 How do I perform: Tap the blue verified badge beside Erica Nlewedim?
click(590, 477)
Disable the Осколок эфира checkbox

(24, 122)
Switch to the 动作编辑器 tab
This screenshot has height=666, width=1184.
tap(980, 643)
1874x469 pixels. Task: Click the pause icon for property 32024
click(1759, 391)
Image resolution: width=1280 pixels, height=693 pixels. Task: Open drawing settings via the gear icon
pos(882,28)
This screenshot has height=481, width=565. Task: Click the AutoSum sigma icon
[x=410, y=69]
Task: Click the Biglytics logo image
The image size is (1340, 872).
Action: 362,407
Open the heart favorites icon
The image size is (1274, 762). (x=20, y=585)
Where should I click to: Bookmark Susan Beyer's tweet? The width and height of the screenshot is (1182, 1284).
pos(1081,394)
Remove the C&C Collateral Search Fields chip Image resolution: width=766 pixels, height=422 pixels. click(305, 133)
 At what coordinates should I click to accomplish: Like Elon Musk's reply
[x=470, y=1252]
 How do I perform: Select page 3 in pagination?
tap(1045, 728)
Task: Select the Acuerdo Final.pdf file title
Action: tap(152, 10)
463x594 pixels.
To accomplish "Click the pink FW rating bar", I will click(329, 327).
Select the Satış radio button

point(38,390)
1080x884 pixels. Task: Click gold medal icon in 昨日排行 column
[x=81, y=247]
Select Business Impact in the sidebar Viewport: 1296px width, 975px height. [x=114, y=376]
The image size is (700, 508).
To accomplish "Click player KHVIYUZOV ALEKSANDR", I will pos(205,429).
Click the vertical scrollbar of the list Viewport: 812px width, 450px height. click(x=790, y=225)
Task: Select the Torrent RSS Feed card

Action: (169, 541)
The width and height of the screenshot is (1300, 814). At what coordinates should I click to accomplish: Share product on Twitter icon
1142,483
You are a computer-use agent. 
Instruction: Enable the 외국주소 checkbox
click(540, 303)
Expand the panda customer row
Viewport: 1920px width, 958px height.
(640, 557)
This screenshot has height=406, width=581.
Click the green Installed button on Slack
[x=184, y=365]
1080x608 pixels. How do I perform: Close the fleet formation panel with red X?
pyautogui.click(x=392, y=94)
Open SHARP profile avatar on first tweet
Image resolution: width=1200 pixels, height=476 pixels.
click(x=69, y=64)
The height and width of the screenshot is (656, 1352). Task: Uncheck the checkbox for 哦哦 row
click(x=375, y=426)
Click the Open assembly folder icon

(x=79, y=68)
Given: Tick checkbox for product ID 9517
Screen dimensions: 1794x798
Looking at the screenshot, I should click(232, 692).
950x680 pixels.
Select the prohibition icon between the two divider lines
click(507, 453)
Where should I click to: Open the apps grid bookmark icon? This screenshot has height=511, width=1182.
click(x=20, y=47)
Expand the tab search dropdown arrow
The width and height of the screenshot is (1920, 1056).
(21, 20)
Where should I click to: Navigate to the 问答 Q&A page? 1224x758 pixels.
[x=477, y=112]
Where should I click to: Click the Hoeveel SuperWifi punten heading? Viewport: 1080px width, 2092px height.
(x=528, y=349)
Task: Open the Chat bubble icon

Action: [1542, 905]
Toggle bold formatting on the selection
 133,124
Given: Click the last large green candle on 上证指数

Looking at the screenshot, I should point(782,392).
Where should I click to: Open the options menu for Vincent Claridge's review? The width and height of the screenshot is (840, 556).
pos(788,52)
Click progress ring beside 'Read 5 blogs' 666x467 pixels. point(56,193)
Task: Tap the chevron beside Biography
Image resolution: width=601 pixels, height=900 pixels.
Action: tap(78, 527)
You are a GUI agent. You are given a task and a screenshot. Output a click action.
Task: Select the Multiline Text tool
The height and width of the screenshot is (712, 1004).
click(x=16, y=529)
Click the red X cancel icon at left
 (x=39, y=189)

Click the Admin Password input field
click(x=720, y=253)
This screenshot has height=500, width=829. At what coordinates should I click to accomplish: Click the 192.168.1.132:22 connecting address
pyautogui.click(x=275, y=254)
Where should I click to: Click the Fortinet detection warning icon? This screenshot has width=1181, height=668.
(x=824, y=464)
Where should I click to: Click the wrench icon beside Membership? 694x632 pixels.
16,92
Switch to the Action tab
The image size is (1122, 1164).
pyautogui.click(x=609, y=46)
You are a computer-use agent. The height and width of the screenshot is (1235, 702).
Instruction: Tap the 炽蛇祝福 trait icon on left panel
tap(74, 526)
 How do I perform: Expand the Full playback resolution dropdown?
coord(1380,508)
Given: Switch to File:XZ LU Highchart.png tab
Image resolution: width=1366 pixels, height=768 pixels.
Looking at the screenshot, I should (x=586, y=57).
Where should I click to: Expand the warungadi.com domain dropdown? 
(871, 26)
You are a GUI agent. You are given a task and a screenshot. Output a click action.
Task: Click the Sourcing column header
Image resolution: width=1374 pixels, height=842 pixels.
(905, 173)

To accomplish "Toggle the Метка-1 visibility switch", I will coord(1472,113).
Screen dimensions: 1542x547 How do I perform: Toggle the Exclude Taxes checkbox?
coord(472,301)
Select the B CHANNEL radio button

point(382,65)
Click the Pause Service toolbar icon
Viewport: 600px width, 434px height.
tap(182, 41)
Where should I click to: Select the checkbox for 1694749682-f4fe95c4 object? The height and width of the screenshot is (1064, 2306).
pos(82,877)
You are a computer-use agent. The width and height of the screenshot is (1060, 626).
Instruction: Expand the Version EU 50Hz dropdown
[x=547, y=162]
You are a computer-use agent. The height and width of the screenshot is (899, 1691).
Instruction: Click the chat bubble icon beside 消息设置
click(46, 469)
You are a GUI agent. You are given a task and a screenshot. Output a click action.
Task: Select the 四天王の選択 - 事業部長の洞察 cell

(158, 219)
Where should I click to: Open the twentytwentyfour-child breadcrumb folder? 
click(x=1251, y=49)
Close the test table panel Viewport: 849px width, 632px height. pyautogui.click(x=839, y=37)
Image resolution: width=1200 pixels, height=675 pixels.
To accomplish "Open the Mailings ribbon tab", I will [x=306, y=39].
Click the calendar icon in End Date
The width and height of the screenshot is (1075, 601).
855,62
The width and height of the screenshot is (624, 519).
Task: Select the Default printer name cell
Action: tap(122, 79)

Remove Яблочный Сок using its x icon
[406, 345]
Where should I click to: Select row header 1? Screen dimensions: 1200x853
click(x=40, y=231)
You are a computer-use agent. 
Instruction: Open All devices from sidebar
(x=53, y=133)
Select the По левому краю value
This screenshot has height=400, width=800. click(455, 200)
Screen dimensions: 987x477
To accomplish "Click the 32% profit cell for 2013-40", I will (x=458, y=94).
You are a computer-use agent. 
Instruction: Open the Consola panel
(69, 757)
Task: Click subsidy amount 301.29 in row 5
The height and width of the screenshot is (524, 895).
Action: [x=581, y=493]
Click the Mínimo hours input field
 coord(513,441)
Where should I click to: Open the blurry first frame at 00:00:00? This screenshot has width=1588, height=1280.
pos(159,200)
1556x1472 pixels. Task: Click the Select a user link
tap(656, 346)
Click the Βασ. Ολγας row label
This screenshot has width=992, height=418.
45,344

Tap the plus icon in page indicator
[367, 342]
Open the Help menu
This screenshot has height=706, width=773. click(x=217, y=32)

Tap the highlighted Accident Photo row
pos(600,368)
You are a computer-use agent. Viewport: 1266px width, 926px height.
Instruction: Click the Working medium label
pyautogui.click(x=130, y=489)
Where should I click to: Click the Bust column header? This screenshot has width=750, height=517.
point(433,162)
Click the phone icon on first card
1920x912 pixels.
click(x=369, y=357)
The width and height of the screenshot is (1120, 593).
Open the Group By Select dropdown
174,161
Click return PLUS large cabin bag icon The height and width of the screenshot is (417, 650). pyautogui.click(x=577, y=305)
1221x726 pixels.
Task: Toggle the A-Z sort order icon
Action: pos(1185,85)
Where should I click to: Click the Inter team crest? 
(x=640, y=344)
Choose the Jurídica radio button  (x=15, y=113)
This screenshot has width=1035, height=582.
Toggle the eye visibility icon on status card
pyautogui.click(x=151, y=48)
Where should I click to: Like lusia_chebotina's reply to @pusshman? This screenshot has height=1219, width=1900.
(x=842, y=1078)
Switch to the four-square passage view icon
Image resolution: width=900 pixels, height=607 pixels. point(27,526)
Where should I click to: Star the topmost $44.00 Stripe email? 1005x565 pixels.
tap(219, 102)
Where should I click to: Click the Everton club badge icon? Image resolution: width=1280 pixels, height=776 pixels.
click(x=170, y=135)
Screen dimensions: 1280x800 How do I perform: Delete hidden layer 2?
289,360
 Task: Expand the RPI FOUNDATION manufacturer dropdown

•••

* WHAT IS REQUIRED:
Number of lines above with the word "computer": state it alone.

* FINISHED TASK:
7